Before any level of machine learning can be applied, I believe it is first necessary to learn and understand portfolios, market economics, and strategies. With a foundation in these fundamental principles, we can start working towards applying machine learning techniques to optimize and hopefully completely automate trading.
Below I've laid a loose roadmap consisiting of some projects and ideas I'd like to tackle to further my understanding of this topic.
A project that investigates what metrics are necessary to evaluate a portfolio's performance.
A project that optimizes the allocation of funds to demonstrate the Efficient Frontier principle.
A project that investigates how orders impact the market and to track and assess a portfolio's performance.
A project that investigates the various machine learning techniques that can be used to optimize trading strategies. This will likely explore the following:
- Decision Tree
- Linear Regression
- Random Tree
- Bootstrap Aggregating
- Q-Learning
These strategies will likely be tested on the market simulator project that was created beforehand. In addition, I will be developing my own strategy as a baseline to compare these machine learning techniques against.

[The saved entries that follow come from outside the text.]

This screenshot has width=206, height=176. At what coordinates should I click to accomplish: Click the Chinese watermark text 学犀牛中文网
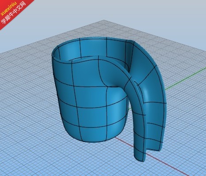pos(14,13)
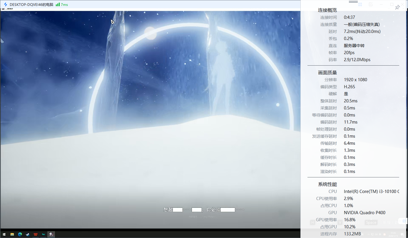Open the Windows Start menu

click(4, 234)
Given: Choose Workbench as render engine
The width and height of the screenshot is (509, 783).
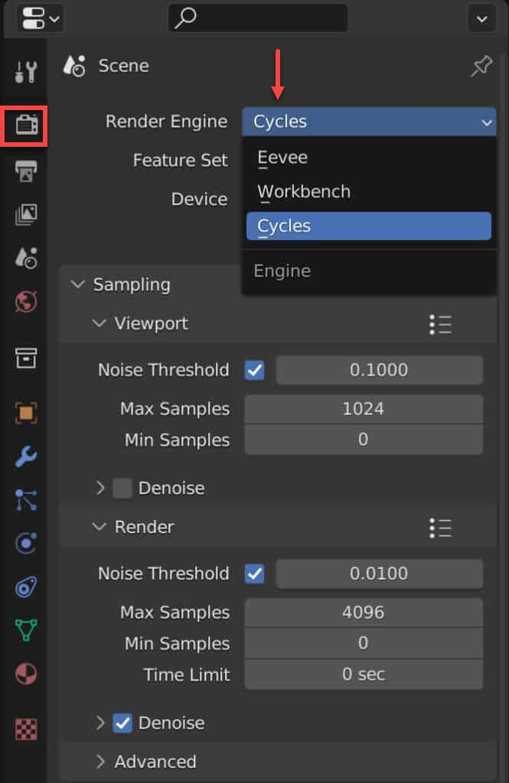Looking at the screenshot, I should coord(303,191).
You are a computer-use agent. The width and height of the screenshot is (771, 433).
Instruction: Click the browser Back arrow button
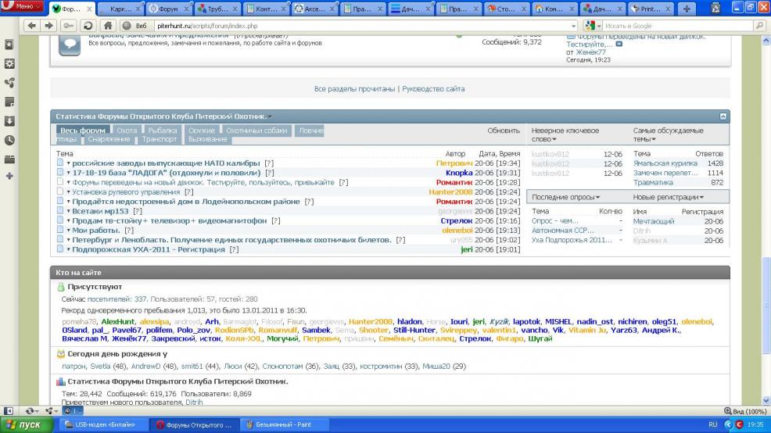pyautogui.click(x=31, y=26)
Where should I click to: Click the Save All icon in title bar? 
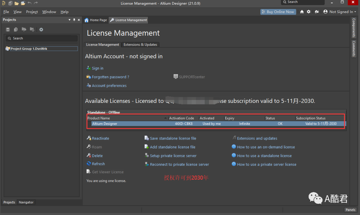pos(10,3)
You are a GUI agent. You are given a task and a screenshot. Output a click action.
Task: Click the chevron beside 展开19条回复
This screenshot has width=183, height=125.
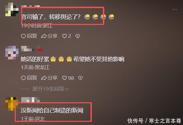67,89
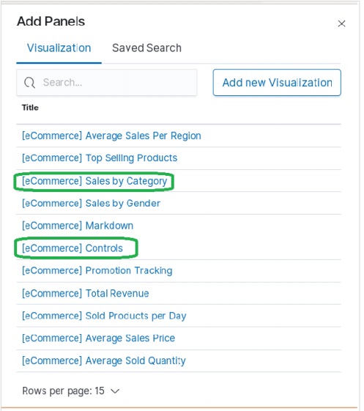Add Average Sold Quantity visualization
This screenshot has width=364, height=411.
pos(104,360)
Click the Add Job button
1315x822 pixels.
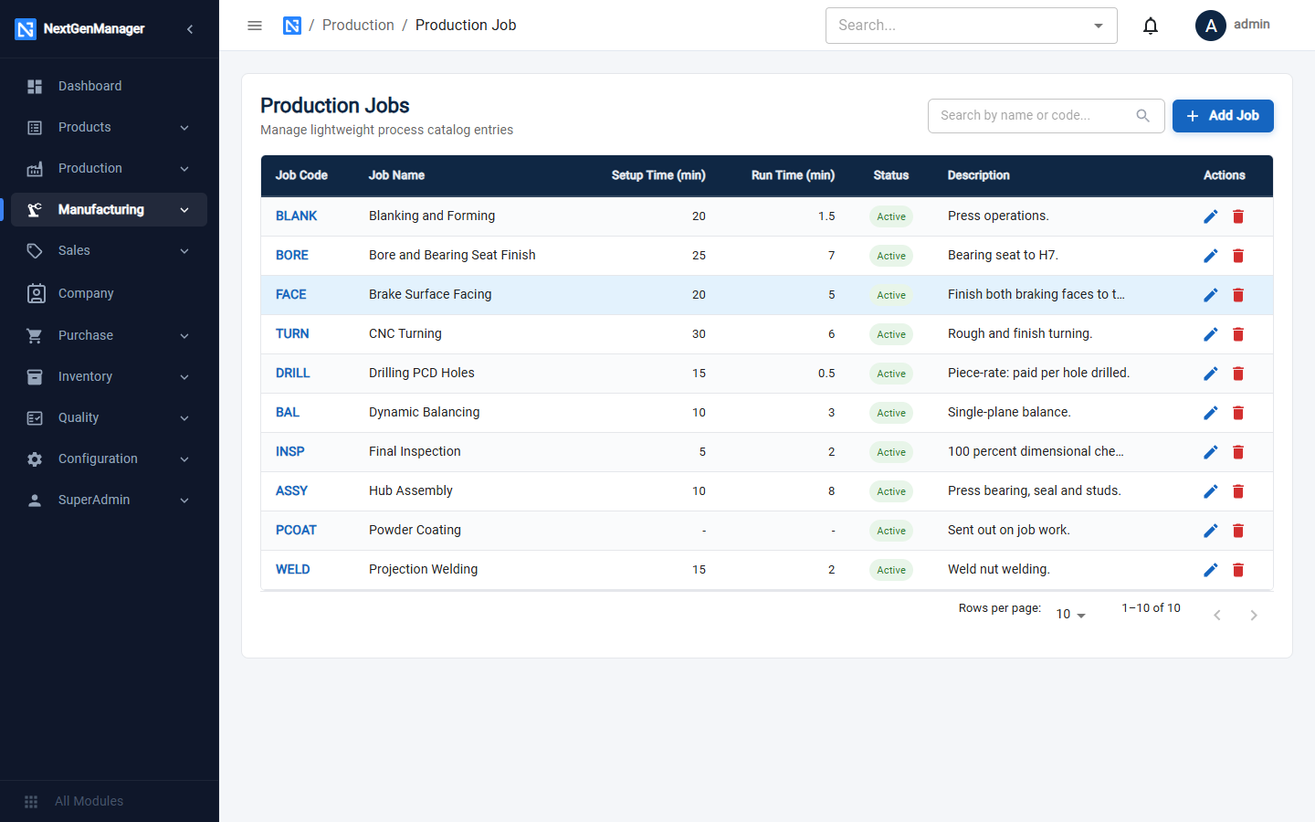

A project that explores the usage of natural language processing techniques on financial statements to ascertain the overall sentiment.
A project that applys sentiment analyzing techniques on social media posts to determine a trade signal.
This folder contains jupyter notebooks investigating the different machine learning algorithms that will prove useful when it comes to the final demo notebook. It contains explanations and some sample code showcasing the algorithm.
This folder contains jupyter notebooks experimenting with Multiperptron classifiers and Support Vector classifiers. They explore the importance of train test splits and hyperparamater optimization.